Posts posted by jot23

  1. Mantle does help with performance. I did some testing here:

    http://forum.techinferno.com/diy-e-gpu-projects/2109-diy-egpu-experiences-%5Bversion-2-0%5D-54.html#post82601

    and comparison in a desktop here:

    http://forum.techinferno.com/amd/5908-amd-catalyst%99-14-1-mantle-beta-driver.html#post83225

    Improvement is about the same for desktop GPU and laptop eGPU (about 10fps in BF4 on 14.1). I don't have, didn't try Star Swarm. A nice Nvidia card is still better for eGPU configurations.

    It's interesting. Your CPU doesn't seem to be much more powerful. Which map did you play? The Siege of Shanghai map is more difficult to handle for the CPU. I tried other maps too. Your GPU Utilization is way more stable, which means that the CPU is not bottlenecking the GPU that much. Mantle shows better results, while comparing powerful CPU and GPU combinations, but it should work with the weaker ones too. Your GPU is a much better performer. I'll make sure about Mantle working or not with the Star Swarm benchmark.

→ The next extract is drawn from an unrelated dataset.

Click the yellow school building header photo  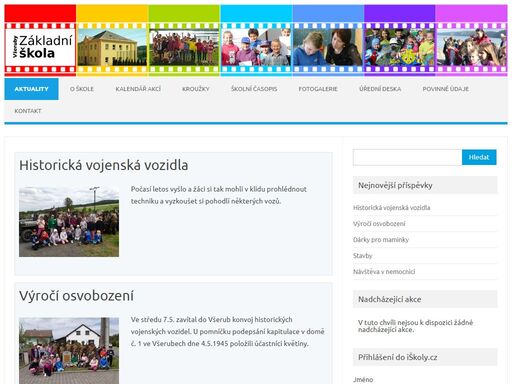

  2. Im glad that software helped you out, but did you make sure you really uninstalled all the graphics driver in safe mode and rebooted?

    Which AMD drivers did you use? Here is the latest one; 14.3 beta V1.0

    AMD Catalyst 14.2 Beta Driver for Windows

    Man can you post videos or captured videos of your setup and gameplay if you won't mind?

    Good luck mate!

    Still contemplating of starting this project or to proceed building a mini ITX gaming PC

    Yes, I am sure. Safe mode and many reboots to be sure.

    I used the latest 14.3 drivers and older: 14.1 and 13.9 (with lack of Mantle support). The performance was pretty the same. I'll check if Mantle works in the Star Swarm demo tomorrow.

    I could post the videos, but I'm still working on my DIY enclosure... and I'll need to return the GPU on Monday. So, I'm not sure if it will be possible to record the video.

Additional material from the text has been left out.